= Beginning of Section =
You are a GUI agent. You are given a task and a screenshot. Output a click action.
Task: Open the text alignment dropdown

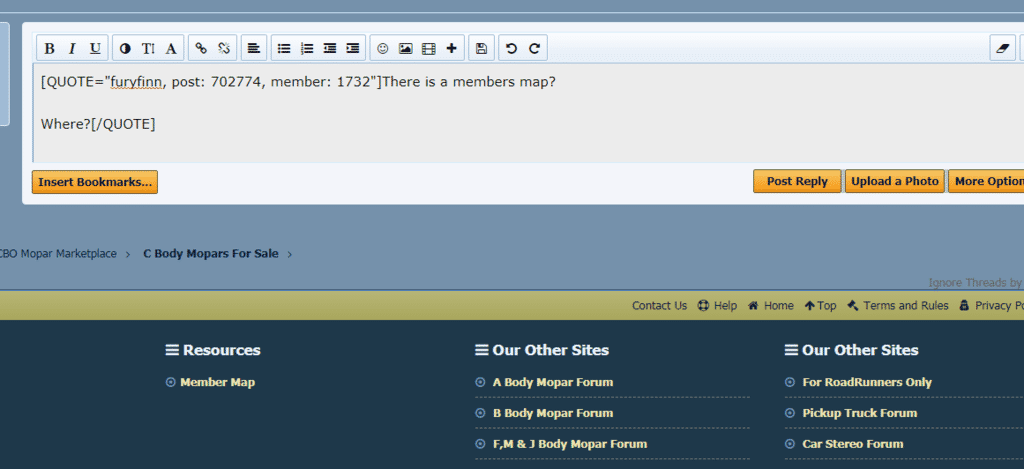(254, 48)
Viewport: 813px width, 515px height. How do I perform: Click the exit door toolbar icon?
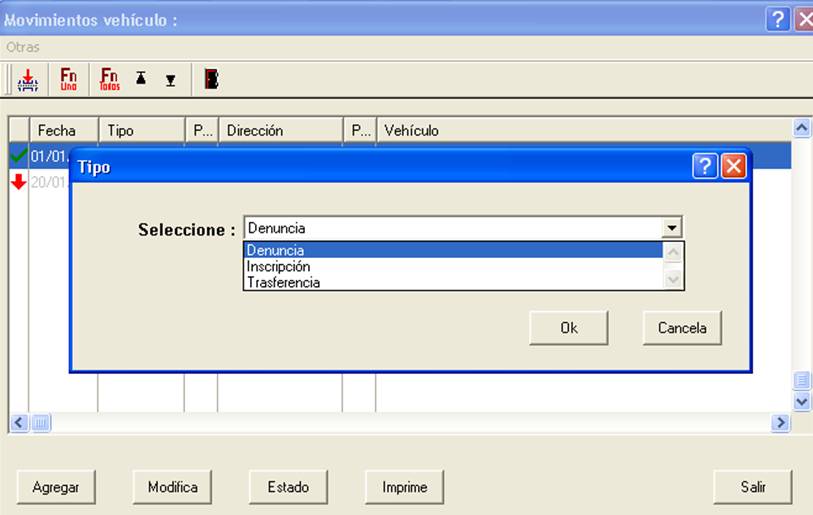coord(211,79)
= End of Section =
The answer must be an exact copy of the records, with no images in it.

> [RESULT OF THIS TASK]:
You are a GUI agent. You are given a task and a screenshot. Output a click action.
Task: Open the text alignment dropdown

(254, 48)
Viewport: 813px width, 515px height. How do I perform: Click the exit door toolbar icon?
coord(211,79)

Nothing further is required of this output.